
    1. dramamamafive Post author

      Thanks so much for your rich comment, Fran. I thought about it all day long. Planting kale: “100 book challenge!” Weeding the hoophouse “100 books in a year!” Cleaning the house: “Wow, just imagine, 100 books!” You have fueled my imagination!! Thanks so much for your book recommendations. And wow. 100 books. That’s a lot of books! I’d love to hear how many you get read in your busy year!

    1. dramamamafive Post author

      Sounds excellent, Tara! I love it when I find books that captivate me like that, too. It just gives a nice tingle of anticipation in the daily chores . . . when can I get back to the BOOK?

  3. Chef William

    At the moment I am reading “A Course In Miracles” “Mexican Folkways” “What does the Bible really teach” and “Healing foods” and yes there are about 3 or 4 books next to my night stand at all times. I put myself to sleep reading and I start the next day with a reading from the Bible…..lots of reading in my life.

  4. Ana

    I love reading and am a member of a monthly book club. This makes me read books that I might not choose myself and I often find great books that way. The best time for reading was when I lived in Oxford and commuted up to London every day by train. I had a full two hours every single weekday to read – bliss! Now it is more like a snatched 30 minutes here and there.

  5. Alana(@RamblinGarden)

Instructions
A) Please answer these about the comment thread:
(i) Which three chores does the post author mention while thinking about reading 100 books?
(ii) How many books does Chef William say are next to his night stand at all times?
(iii) Where did Ana live when she commuted to London by train?
B) Continue the comment thread on reading habits from where it stops, writing the next comment in the same casual style.
The listing after this is separate from the comment thread and unrelated to it.

Data for analysis
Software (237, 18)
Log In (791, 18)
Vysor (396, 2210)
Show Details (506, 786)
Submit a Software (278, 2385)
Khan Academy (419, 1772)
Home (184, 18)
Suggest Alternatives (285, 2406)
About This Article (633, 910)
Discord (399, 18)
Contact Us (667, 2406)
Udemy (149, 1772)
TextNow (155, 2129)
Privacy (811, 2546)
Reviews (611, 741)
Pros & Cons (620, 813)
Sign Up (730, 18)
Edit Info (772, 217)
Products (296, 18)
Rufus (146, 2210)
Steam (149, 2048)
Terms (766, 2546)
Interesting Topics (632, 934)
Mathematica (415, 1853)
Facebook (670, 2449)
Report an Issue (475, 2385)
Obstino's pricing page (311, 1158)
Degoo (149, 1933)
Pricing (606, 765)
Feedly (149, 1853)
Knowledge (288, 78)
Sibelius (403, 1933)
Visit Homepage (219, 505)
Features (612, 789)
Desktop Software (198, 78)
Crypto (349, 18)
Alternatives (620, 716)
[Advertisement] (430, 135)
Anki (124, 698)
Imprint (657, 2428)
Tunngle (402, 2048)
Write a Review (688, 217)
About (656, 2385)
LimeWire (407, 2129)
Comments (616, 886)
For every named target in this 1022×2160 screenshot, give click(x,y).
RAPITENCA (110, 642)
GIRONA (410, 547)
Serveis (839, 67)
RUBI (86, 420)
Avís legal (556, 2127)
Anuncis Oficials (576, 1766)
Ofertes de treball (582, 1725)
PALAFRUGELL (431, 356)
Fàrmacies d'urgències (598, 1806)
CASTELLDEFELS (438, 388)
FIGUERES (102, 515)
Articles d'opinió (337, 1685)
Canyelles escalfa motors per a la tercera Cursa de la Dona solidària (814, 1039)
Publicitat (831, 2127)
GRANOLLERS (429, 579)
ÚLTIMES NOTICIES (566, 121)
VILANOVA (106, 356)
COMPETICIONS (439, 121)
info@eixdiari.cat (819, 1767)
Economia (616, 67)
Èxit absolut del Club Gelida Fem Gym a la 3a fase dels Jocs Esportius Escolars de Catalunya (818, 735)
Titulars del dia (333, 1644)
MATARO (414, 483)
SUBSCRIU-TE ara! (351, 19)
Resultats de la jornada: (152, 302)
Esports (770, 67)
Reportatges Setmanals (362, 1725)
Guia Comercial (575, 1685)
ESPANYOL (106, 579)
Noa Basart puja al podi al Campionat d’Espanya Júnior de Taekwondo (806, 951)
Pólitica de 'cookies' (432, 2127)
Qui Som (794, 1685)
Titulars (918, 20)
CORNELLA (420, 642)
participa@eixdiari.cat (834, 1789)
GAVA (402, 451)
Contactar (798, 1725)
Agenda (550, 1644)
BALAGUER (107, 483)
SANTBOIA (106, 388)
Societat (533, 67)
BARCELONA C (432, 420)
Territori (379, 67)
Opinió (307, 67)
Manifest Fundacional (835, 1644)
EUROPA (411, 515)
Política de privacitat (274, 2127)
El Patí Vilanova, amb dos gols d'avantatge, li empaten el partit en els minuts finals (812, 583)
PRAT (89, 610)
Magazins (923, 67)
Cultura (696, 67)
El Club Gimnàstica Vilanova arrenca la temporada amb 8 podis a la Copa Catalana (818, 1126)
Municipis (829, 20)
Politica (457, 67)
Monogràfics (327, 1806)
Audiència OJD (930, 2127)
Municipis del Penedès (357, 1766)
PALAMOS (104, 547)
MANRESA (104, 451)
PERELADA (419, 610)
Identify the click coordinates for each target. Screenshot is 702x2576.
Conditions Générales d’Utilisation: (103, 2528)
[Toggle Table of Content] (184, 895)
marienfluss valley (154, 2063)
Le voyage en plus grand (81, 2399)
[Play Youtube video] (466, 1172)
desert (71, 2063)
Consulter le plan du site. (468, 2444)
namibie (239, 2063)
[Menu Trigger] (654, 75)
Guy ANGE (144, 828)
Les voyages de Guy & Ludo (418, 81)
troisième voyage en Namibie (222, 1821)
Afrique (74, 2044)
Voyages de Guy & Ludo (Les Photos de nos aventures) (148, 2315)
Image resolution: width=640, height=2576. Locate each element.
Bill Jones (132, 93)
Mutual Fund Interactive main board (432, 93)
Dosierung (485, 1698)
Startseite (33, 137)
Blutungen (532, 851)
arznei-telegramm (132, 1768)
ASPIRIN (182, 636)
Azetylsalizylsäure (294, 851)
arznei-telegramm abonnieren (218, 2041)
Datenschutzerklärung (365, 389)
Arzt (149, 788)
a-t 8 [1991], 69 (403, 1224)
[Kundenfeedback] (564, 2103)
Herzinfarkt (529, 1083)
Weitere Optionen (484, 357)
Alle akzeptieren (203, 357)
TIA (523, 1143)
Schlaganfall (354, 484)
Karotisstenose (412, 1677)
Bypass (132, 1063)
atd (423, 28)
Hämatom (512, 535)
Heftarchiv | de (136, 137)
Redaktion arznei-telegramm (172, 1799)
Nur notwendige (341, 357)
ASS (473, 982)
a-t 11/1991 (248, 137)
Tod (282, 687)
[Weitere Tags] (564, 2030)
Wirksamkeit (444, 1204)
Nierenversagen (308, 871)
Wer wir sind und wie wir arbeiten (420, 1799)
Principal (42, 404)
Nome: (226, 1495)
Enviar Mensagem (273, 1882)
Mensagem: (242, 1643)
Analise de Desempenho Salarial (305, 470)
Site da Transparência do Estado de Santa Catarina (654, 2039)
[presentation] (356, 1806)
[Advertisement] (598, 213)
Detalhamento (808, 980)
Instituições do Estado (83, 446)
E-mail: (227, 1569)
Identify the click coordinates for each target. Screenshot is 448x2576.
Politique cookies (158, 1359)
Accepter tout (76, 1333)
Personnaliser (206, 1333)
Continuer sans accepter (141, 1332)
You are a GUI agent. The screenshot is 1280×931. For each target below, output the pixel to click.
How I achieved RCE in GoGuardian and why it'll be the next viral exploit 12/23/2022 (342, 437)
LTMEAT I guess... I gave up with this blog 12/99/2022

Solved problems
A)
(i) Planting kale, weeding the hoophouse, and cleaning the house.
(ii) About 3 or 4.
(iii) Oxford.

B)
    I so perked up (not that I was drooping) when I read the comment mentioning War, West Virginia, because it brought me back to one of my favorite trilogies of all time – the Homer Hickam memoirs of October Sky/Rocket Boys (has been published under both titles), The Coalwood Way and Sky of Stone. Don’t ask me what I am reading now – I read several books at once. It’s a habit I picked up in childhood and have never given up.

  6. Mari

    Wow! Another avid reader in the world – not that you weren’t there before but I just didn’t know it. From my earliest recollections, my mother read to us. She was an avid reader and when we had family devotions in the evening, she ended it by reading us a chapter from a book – the Danny Orliss books, the Jungle Doctor books, the Bobbsey Twin books, Elsie Dinsmore (there is a whole series, but we only had one very well read book), the Pollyanna (ditto about the series), and Grace Livingston Hill books. Some were children’s books while others were definitely adult books. All were interesting and developed my love of reading. Some gardening books that I am now enthralled with is Spring Warren’s The Quarter Acre Farm…and chicken books…and gardening books…and canning books…and recipe books…and fiction and non-fiction books. One series of fiction that I love are the books by Robin Gunn Jones: Sisterchicks books. They are a series and I always come away looking for the new special friend that is like a sister. My SIL is my sister! I have so many, many books and I read them like old friends…at lunch…and bedtime…whenever I get the chance to sit down and relax, I always have a book in my hand. Never watch TV.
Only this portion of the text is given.